Now, I acknowledge that in this country we have had a history of addressing TB in aboriginal communities that has, to understate matters, not always been positive. I won't minimize the impact of the cultural memories of people being taken away from their communities to be isolated in sanatoriums.
At the same time, we need to find ways to move to a new future, to bring down barriers to diagnosis and treatment, and to accurate disease surveillance.
Getting beyond the barriers may not be an easy process. But it's one that involves us, as governments and in health, and as other sectors, engaging both aboriginal and non-aboriginal organizations and individual communities - working with all to find the best possible solutions.
That also means recognizing that public health efforts simply work better when we embrace expertise and traditional knowledge within the community, and when we help build community capacity where it's needed.
Now I remember a conversation with a mayor, one of the mayors of a large community in Brazil talking about how the frustration that they had with building a school in one of the favelas and how very quickly the school would become a wreck. But they never actually engaged the community. They never actually asked the community, or involved them in the design of the school, or the placement of the school, or the activities that might occur in the school. So, again, it was an imposition from the outside. So is it any wonder that the community could not embrace it, no matter how well-meaning that was?
Continuing to find the best ways to partner within the community, and working to integrate local knowledge of people and culture is absolutely essential if we're to not just increase the number of people being tested and accessing treatment, but also if we're to really get to the source of health issues.
We can't simply be treating a disease and sending people right back to the conditions that led to the problems in the first place.
I want to conclude on the point that just like the issues that give rise to TB infection are more than just medical, so does TB affect more than just the body.
As has been so eloquently articulated throughout this meeting, TB tends to attack everything from the spirit, to the community, to economic development.
As far back as the Greeks, tuberculosis was referred to as consumption because it seemed to actually consume a body from within. It can have that same impact on populations.
It's a disease that marks much deeper problems that we can only get at by continuing to work together.
We all have a role to play in creating the physical, economic, social and cultural conditions that are the foundation of good health, for one and all.
I want to thank the many different groups that have come together for this meeting.
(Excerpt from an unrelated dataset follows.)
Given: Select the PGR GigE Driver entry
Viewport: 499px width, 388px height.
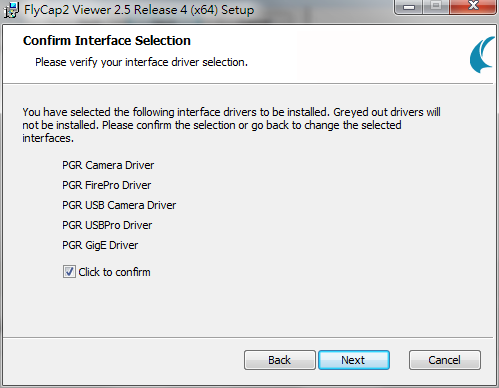Looking at the screenshot, I should coord(100,245).
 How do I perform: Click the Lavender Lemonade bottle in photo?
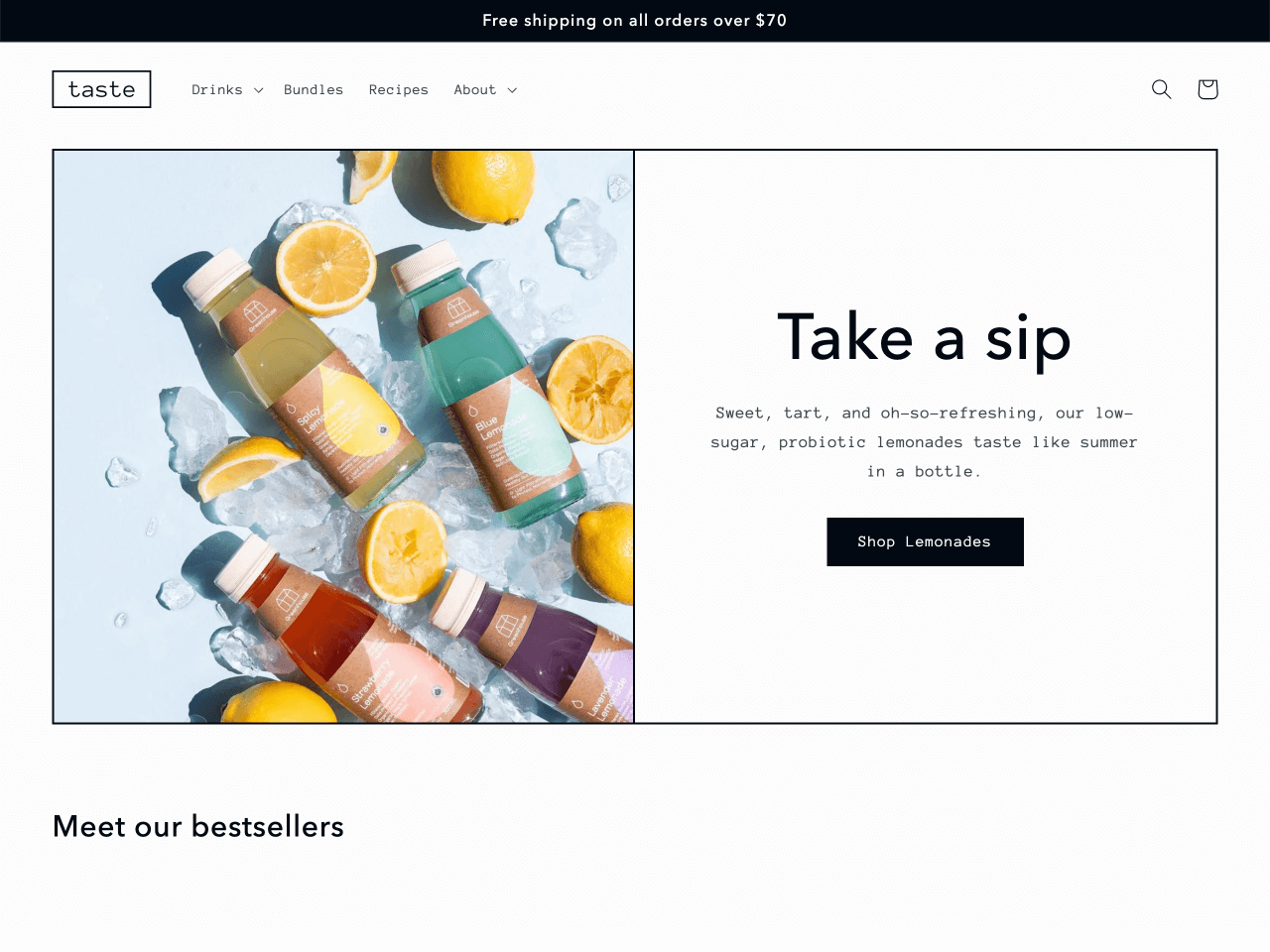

The AFN, ITK, MNC, WHO, UN - the many others who took part in planning this meeting … and everyone from the Public Health Agency, Health Canada, and CIDA that have been involved.
I applaud the leadership of the AFN, ITK, and others shown here at this meeting and through the Global Indigenous Stop TB Initiative.
And lastly, I'll add that we've taken a wonderful step forward in recent weeks with the appointment of Canada's very first Inuk Federal Minister. Health Minister Leona Aglukkaq brings her experience in government and in health and social services to this portfolio, and I know we all look forward to working with her as we move forward.
Thank you for having me, and I wish all of us great success in the discussions during the rest of this meeting. I look forward to the Action Plan resulting from these deliberations.
I've often said that public health is a team sport. It takes each of us together to bring together expertise, wisdom and understanding of communities and our political and economic processes. So, as Henry van Dyke would say, “Use what talents you possess, for the woods would be very silent if the only birds who sang were those who sang best.”
Finally, there's an Ojibway saying - Ojibway is one of the First Nations of Canada — and it goes like this: “Sometimes I go about in pity for myself and all the while a great wind is bearing me across the sky.” We are all essential and we are supported by each other. It's my privilege to play a small part.